Your objective:
Render every line of the records below as a JSON list of strings, one string per line, omitting blank lines and the pictures.

(Records for locating words and elements)

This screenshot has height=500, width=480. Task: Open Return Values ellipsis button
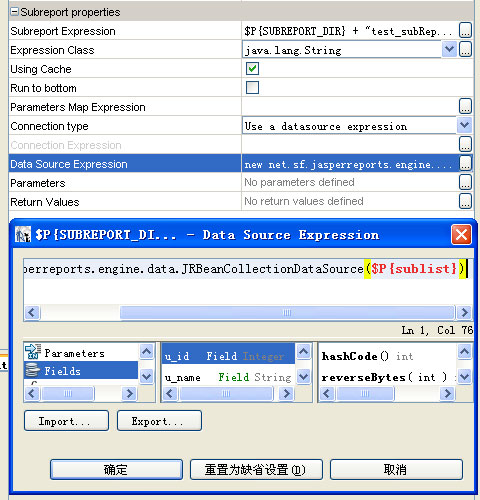[465, 202]
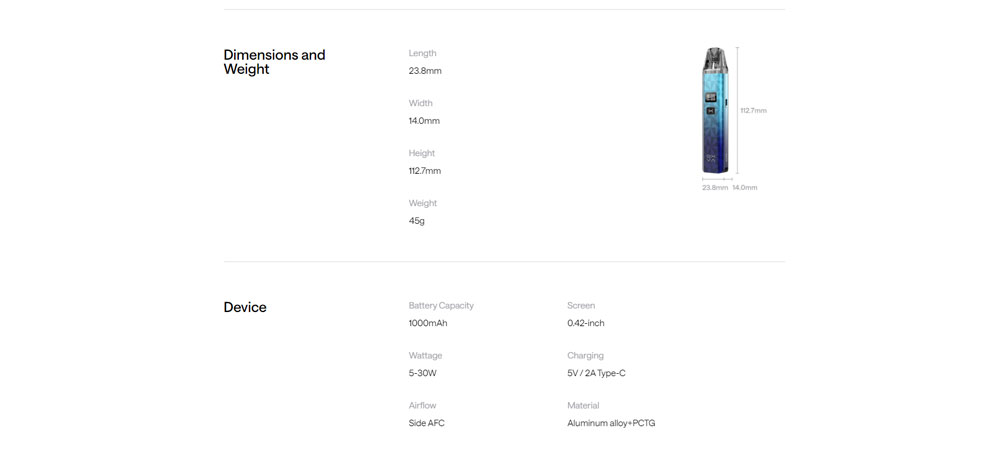Image resolution: width=1000 pixels, height=457 pixels.
Task: Click the Width specification label
Action: tap(420, 103)
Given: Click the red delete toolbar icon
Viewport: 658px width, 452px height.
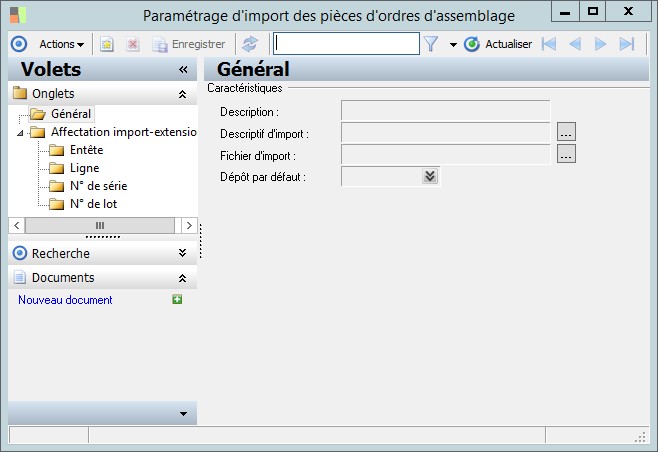Looking at the screenshot, I should point(132,44).
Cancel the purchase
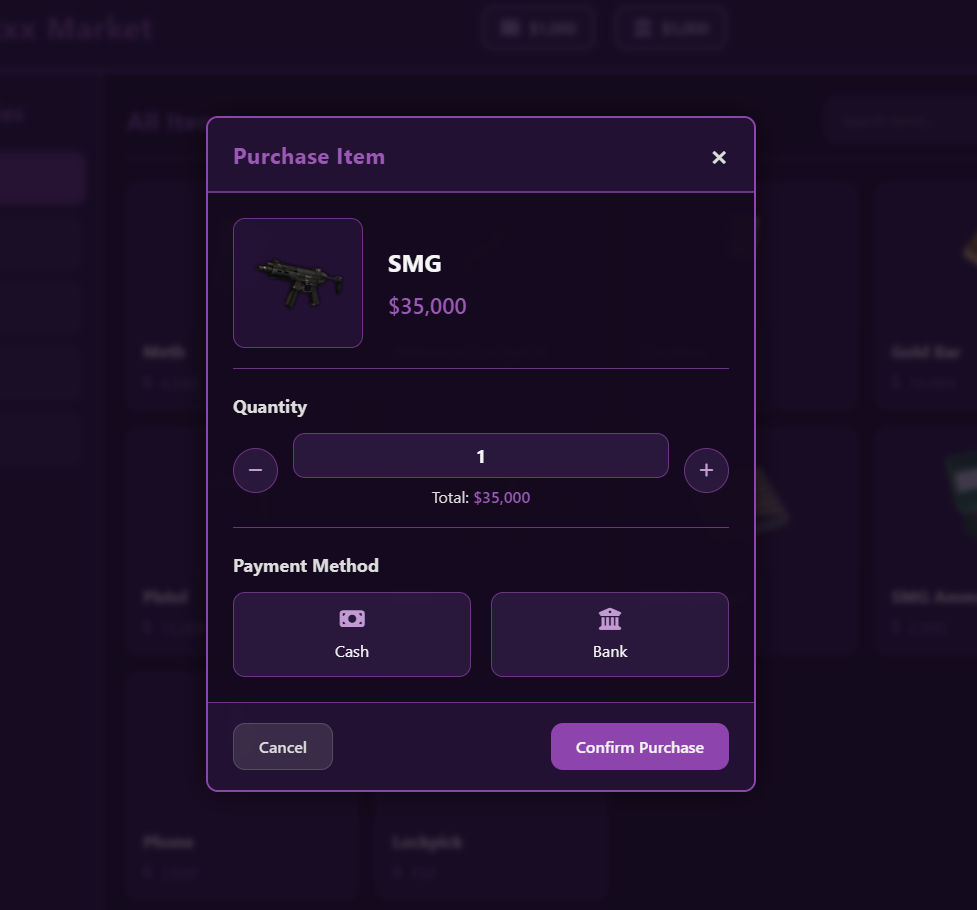 [x=283, y=746]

Right answer:
[
  "This screenshot has height=500, width=480. Task: Open Return Values ellipsis button",
  "[465, 202]",
  "Image resolution: width=1000 pixels, height=457 pixels.",
  "Task: Click the Width specification label",
  "Action: tap(420, 103)",
  "Given: Click the red delete toolbar icon",
  "Viewport: 658px width, 452px height.",
  "Looking at the screenshot, I should point(132,44).",
  "Cancel the purchase",
  " [x=283, y=746]"
]